Medicare reimbursement is much higher than it used to be for the first 4 months of dialysis for all new patients. If a new patient with Medicare receives training during those first 4 months of dialysis, because the facility is already receiving a much higher payment, Medicare does not pay extra for home dialysis training sessions for HD or PD. After the first 4 months Medicare will pay the equivalent of 1 hour of RN time per day for multiple hours of training per day so the training fee add-on should not really motivate a clinic to choose which patients to train.
The Medicare bundle now includes certain ESRD-related lab tests and injectable ESRD-related drugs and their oral equivalents, such as erythropoietin, iron, vitamin D, cinacalcet. This shouldn't deter a facility from training patients for home since home patients, especially those doing longer or more frequent dialysis, often need fewer drugs or lower doses than patients who do standard dialysis 3x/week for 3-4 hours per session, which should save a clinic money. In fact, many clinics are starting home dialysis programs because they believe they will make bigger profits on home patients.
I have not heard of any 20-point criteria that Medicare uses to determine whether to pay for home HD. Medicare pays for home HD for anyone who receives training for it. I bet the 20-point criteria is one the facility developed based on its understanding of Medicare reimbursement policies. The issue may be that the NxStage machine is typically used for dialysis more than 3 times a week. The number of treatments that Medicare routinely pays for is 3/week. In some cases, patients have certain medical conditions that their doctor can spell out to Medicare that will get payment for more than 3 treatments per week.

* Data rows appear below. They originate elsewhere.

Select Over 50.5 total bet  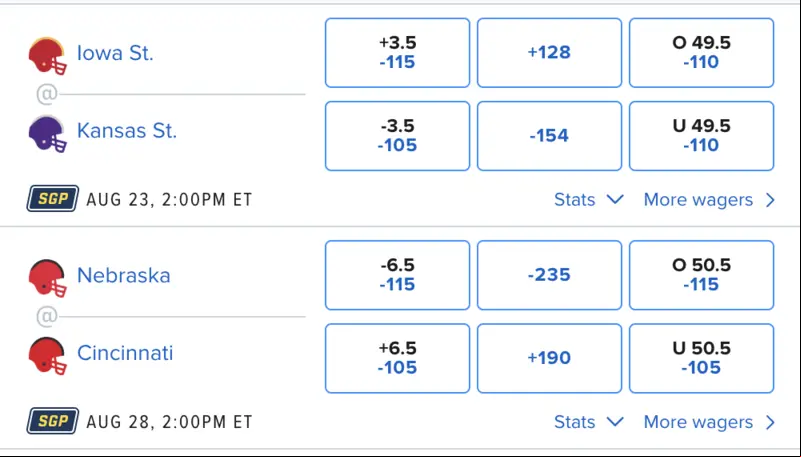[701, 275]
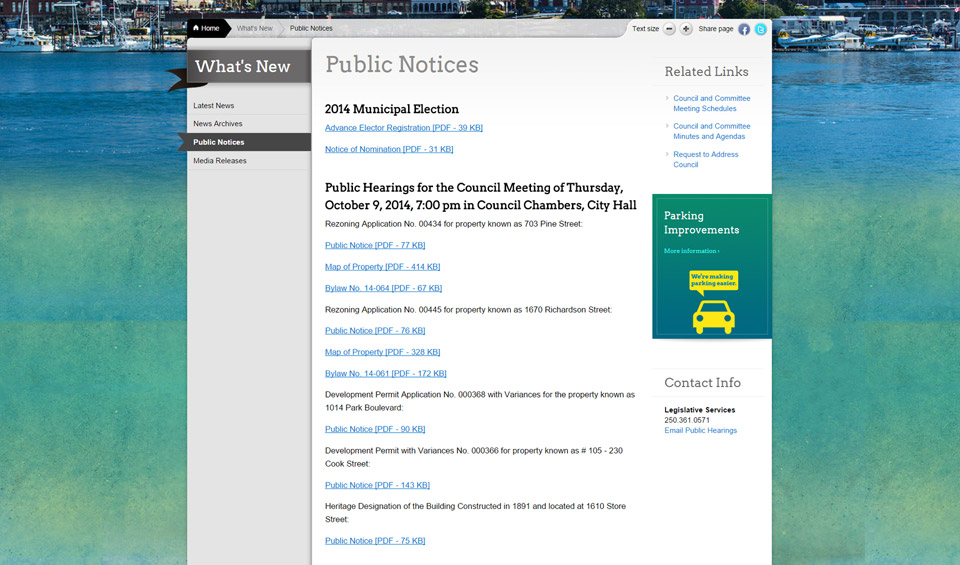The width and height of the screenshot is (960, 565).
Task: Follow Request to Address Council link
Action: tap(705, 159)

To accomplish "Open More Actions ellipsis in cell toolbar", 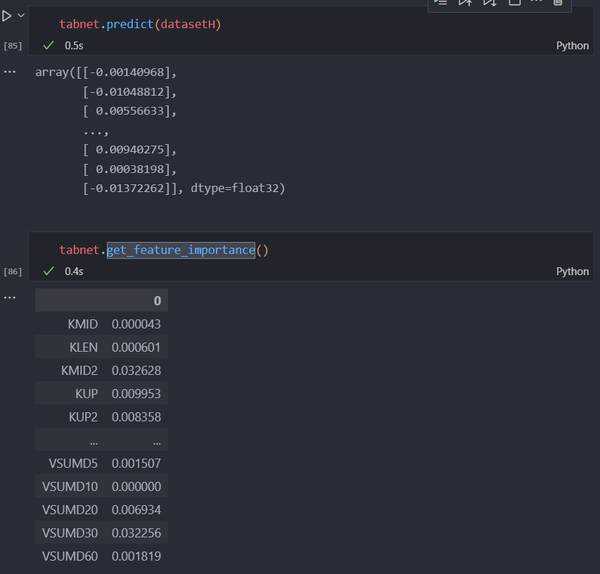I will point(536,3).
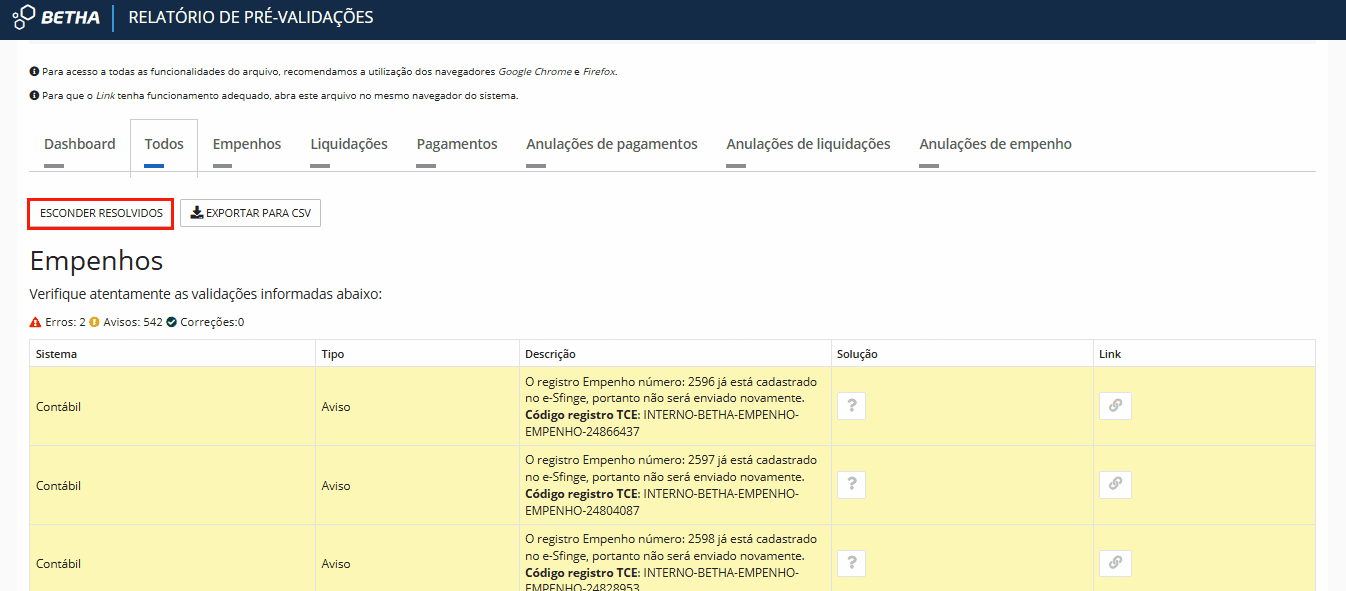Image resolution: width=1346 pixels, height=591 pixels.
Task: Export the list with Exportar para CSV
Action: pos(250,213)
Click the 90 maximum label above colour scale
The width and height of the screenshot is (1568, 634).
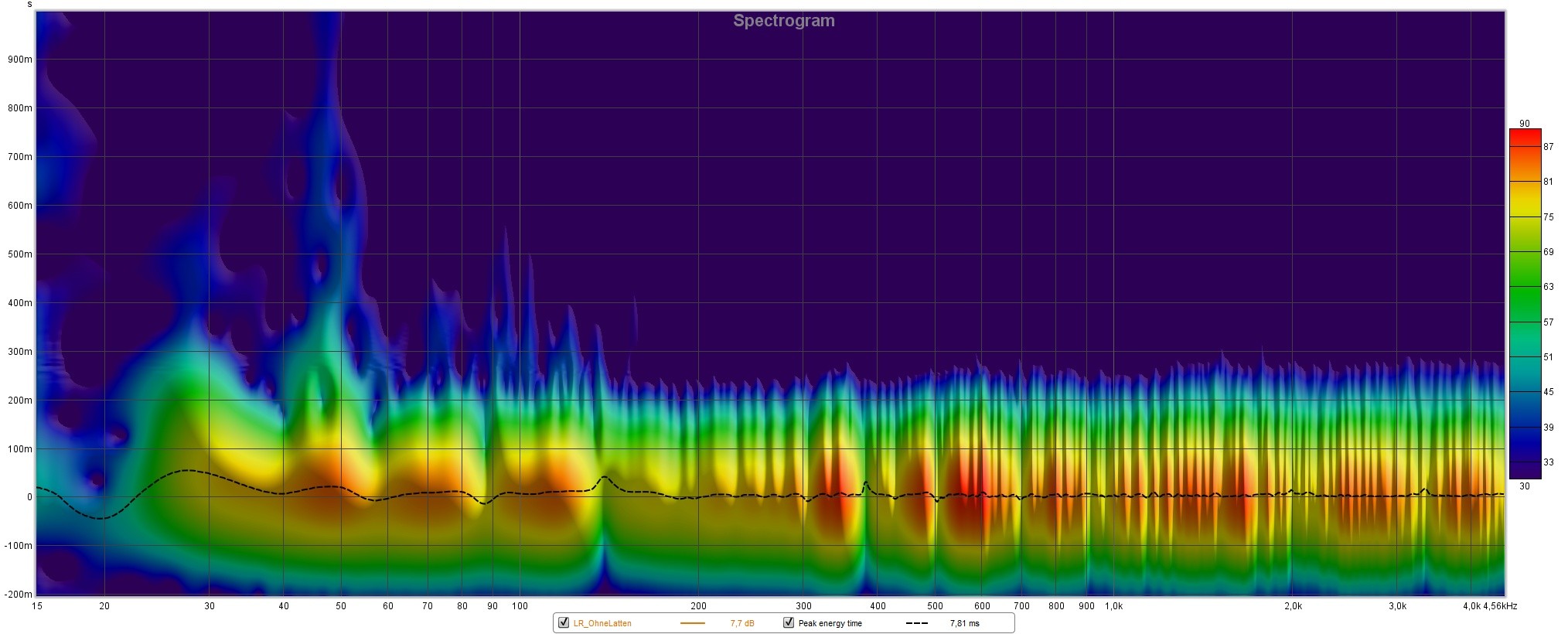pos(1524,123)
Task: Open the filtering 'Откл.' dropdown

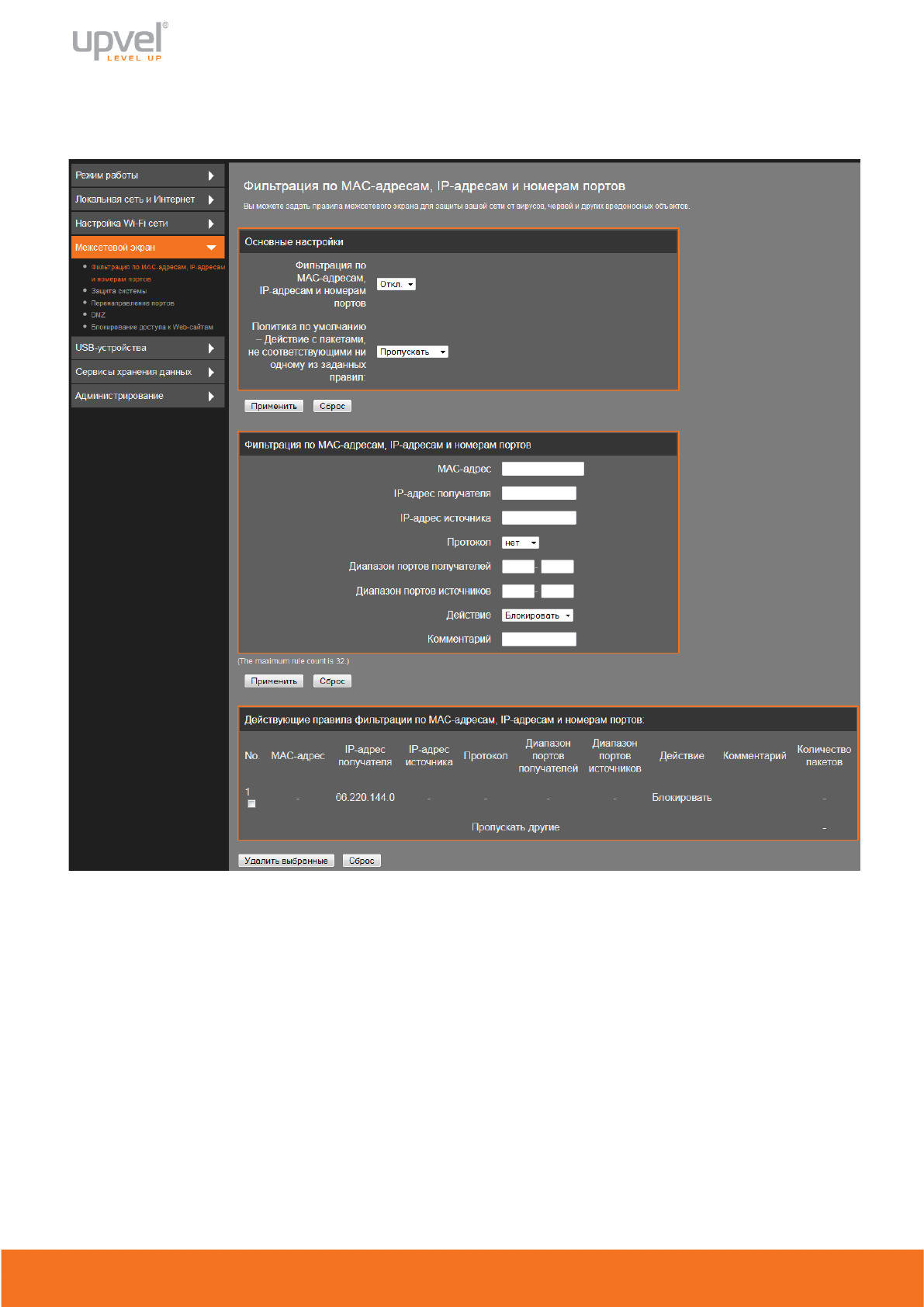Action: (x=396, y=285)
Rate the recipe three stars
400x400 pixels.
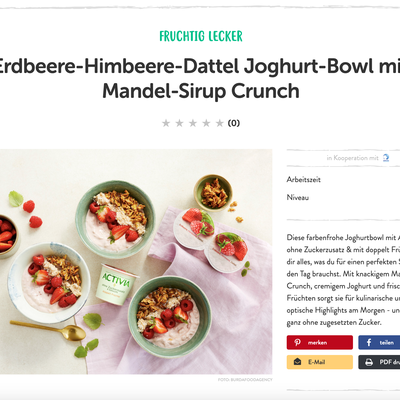[x=193, y=123]
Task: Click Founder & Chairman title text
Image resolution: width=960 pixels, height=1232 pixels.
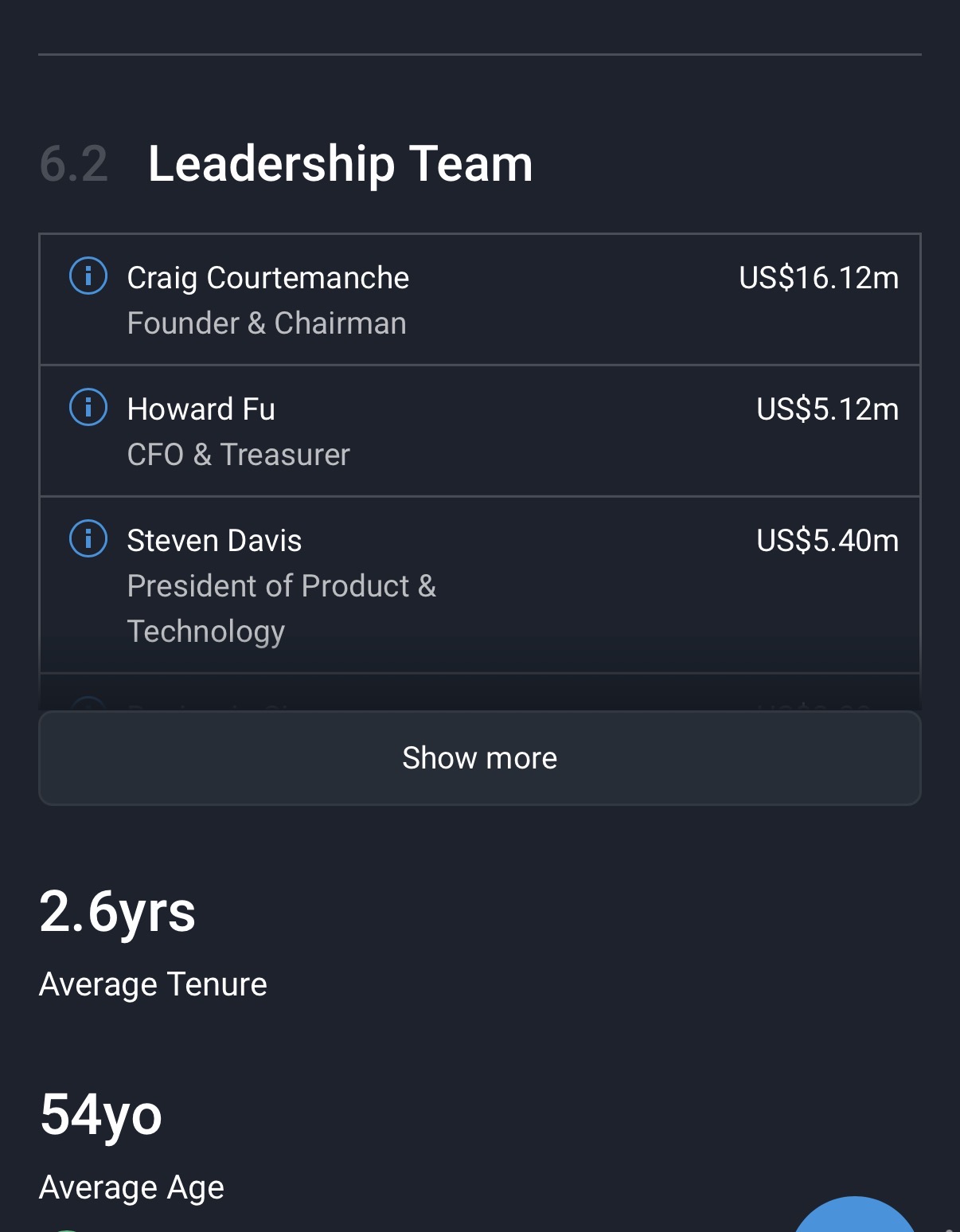Action: pos(267,323)
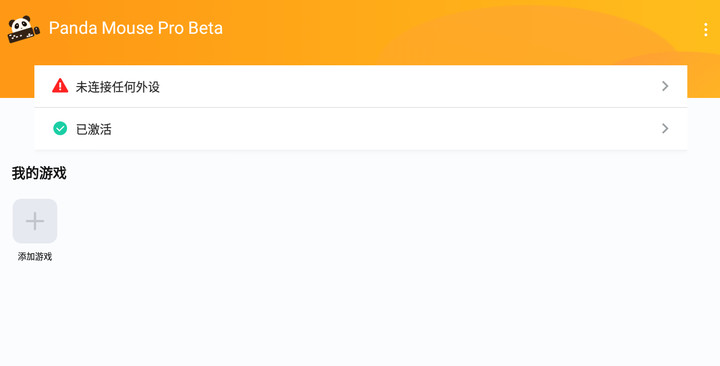This screenshot has height=366, width=720.
Task: Expand the 未连接任何外设 row chevron
Action: [x=665, y=86]
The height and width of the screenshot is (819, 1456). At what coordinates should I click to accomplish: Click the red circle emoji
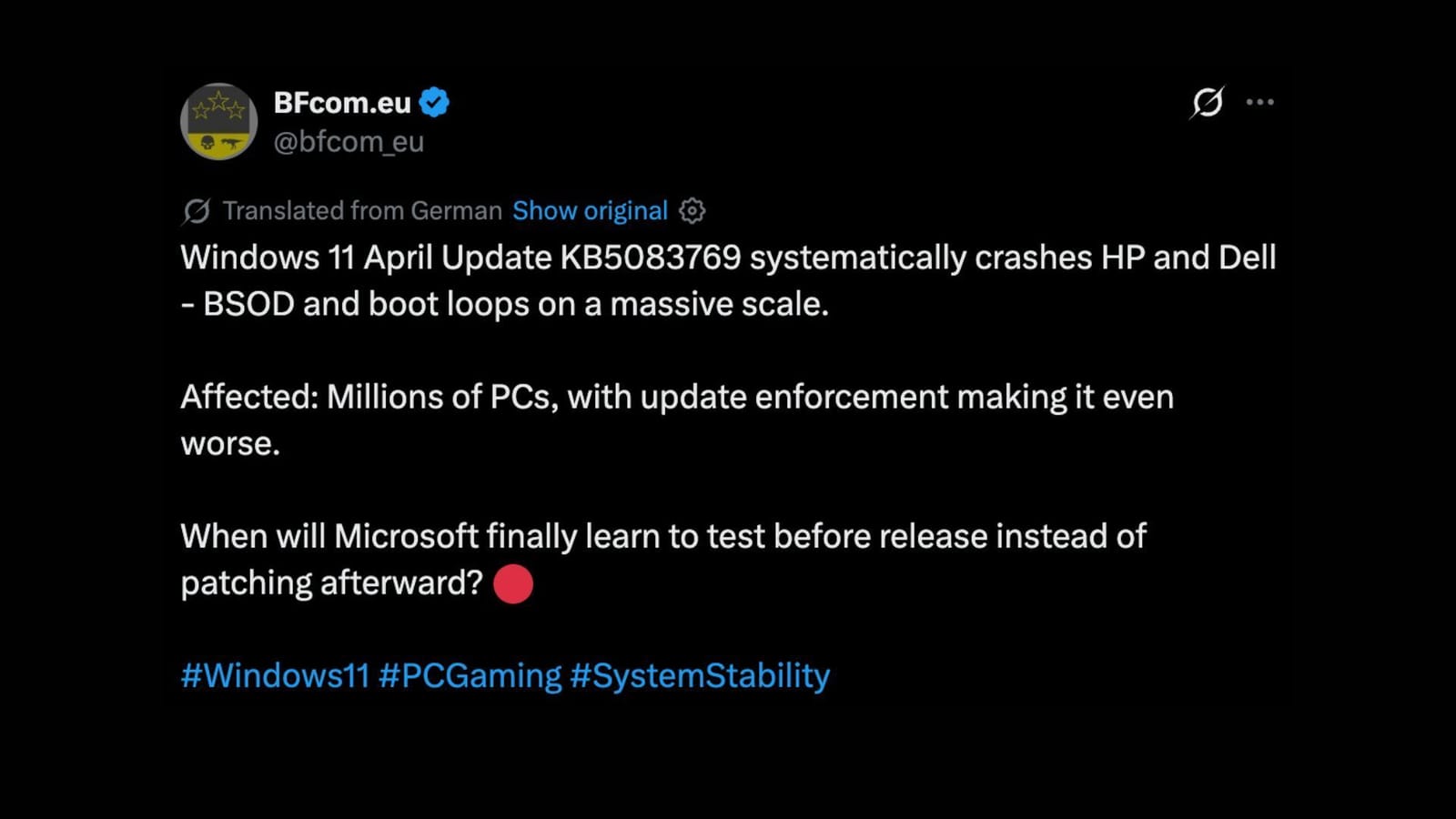[x=513, y=583]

Dialysis facilities bill employer plans at a much higher rate than Medicare approves. Therefore clinics make a higher profit the more patients they have with commercial insurance. A clinic may be reluctant to put a patient on NxStage if the clinic or corporate management believes there won't be an immediate profit. However, the clinic or corporation may want to look carefully at data on studies of patients on NxStage that show that these patients have better outcomes, which may mean longer and reliable payment from Medicare and the supplement. In addition, it's possible as stated before that patients using the NxStage will need fewer drugs that clinics have to buy and provide. It's highly possible that this will be even more important as the dialysis bundle includes more drugs and the new "quality incentive program" reduces payments to facilities that have too many patients who don't achieve certain outcomes.
If your acquaintance wants to use the NxStage and cannot get that facility to approve it, I recommend that he/she look at the database on this website to see what other facilities in his/her area offer daily home HD. This may mean changing doctors. An alternative is for the patient to advocate with the doctor to advocate for him/her with the facility management who may be making this decision without physician input.
Just wondering, has your acquaintance considered PD. Medicare has no problem paying for PD, which patients can learn to do quickly and which that can do either manually 4-5 times a day (CAPD) or using a machine overnight while sleeping (CCPD). These would be good options, especially for a new dialysis patient not wanting to do in-center HD. PD helps patients keep whatever natural kidney function they have longer and PD works at least as well as standard in-center HD.
Finally, as more and more facilities see the health benefits to their patients and financial benefits to themselves, there will likely be more dialysis facilities that offer more home dialysis options.